Adam Back adam at cypherspace.org
Fri Jul 5 14:01:40 UTC 2013


Hi

I presume everyone saw the announce from Matthew Green & Ian Miers at JHU on
the release of libzerocoin: https://github.com/Zerocoin/libzerocoin

So now that raises the question of how can people experiment with real money
with zerocoin.  I think its fair to summarize there is resistance to merging
into bitcoin as it slows validation, bloats the blockchain, and also a
policy aspect it also imports cryptographic privacy into bitcoin.

On the forum thread on zerocoin math etc I suggested maybe people interested
to explore bitcoin could create an all-zerocoin alt-coin that is either-or
mined and p2p exchangeable for bitcoin.

Do people think that should work?  It seems to me it should with minimal,
bitcoin changes.  I think the rule for either-or mining should be as simple
as skipping the value / double-spend validation of the blocks that are
zerocoin mining blocks.  Obviously zerocoin blocks can themselves end up on
forks, that get resolved, but that fork resolution can perhaps be shared? 
(Because the fork resolution is simply to accept the longest fork).

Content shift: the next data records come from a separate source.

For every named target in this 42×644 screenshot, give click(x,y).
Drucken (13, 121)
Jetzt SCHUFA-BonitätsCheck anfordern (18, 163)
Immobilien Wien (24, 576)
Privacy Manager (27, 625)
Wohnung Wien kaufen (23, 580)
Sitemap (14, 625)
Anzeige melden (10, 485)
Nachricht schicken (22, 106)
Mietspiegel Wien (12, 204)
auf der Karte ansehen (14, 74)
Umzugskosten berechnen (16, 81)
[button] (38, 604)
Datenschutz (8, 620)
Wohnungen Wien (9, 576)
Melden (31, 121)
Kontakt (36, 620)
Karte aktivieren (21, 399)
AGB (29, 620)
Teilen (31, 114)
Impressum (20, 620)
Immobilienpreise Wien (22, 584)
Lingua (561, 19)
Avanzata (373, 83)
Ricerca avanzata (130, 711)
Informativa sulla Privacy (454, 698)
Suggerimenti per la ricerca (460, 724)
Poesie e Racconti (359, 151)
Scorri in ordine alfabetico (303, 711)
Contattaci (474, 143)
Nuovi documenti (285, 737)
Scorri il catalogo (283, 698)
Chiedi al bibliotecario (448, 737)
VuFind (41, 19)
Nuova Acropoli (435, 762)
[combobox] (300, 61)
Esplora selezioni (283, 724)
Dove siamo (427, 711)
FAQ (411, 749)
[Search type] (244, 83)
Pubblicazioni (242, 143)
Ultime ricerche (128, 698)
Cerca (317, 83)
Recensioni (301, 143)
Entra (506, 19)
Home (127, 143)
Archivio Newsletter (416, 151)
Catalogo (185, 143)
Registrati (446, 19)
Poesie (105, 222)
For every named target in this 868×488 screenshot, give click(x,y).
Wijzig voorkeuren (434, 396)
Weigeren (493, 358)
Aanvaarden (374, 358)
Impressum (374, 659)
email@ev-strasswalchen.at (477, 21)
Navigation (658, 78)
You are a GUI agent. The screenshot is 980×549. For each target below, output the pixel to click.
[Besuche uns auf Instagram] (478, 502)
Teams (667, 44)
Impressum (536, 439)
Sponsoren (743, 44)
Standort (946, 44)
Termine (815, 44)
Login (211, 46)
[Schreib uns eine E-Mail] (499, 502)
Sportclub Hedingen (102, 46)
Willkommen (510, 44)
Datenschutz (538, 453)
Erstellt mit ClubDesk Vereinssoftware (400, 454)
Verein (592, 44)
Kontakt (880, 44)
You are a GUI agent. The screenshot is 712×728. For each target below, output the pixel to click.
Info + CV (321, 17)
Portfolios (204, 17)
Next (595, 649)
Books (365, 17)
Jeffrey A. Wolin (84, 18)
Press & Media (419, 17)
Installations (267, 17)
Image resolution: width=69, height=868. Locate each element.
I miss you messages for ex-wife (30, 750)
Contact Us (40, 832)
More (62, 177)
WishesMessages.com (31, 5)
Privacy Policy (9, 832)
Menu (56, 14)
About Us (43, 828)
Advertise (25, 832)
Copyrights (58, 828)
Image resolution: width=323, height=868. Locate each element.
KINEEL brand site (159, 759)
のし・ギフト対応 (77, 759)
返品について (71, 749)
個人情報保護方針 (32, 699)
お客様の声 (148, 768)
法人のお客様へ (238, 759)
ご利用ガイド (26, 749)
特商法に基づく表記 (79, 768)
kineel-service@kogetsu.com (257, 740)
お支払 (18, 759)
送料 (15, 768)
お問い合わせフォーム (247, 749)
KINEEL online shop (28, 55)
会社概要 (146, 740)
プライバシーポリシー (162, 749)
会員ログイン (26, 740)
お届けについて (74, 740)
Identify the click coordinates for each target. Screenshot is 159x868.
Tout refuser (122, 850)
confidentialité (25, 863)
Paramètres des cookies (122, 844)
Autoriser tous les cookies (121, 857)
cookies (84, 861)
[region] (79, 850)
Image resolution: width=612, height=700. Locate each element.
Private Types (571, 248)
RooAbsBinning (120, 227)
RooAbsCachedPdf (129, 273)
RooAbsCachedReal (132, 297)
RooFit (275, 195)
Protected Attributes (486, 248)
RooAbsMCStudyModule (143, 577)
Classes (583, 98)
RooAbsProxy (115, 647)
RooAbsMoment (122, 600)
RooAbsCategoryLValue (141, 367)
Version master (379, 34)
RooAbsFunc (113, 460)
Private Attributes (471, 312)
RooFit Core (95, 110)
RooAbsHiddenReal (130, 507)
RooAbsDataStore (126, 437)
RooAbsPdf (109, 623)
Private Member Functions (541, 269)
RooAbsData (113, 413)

> what about making an all zerocoin based alt-coin (no bitcoins, nothing but
> zerocoins), that is either-or mined with bitcoin.  Then people can trade
> in and out of zerocoins by buying or selling them for bitcoin with an
> atomic transaction, probably p2p without some trusted exchange like mtgox.
> 
> Either-or mined (as distinct from merge-mined) I mean that each mined coin
> set is either a set of 25 bitcoins or a set of 25 zerocoins.  If its a
> zerocoin set its not a valid bitcoin set, and if its a bitcoin its not a
> valid zerocoin.  I'm not sure the zerocoins or bitcoins have to do much
> with mining events for the other network other than check they have the
> expected number of bits as they wont automatically know how to validate
> the other network.  Some miners may choose to validate both networks, but
> thats a choice for them.
> 
> In that way people can experiment with zerocoin, without bloating the
> block chain, complicating bitcoin, and without slowing validation on the
> bitcoin network.  And the two coins should have approximately the same
> cost (and maybe therefore value, though the price would be subject to
> demand/supply and any taint discount for bitcoins; zerocoins are taint
> free, or perfectly blended taint at least).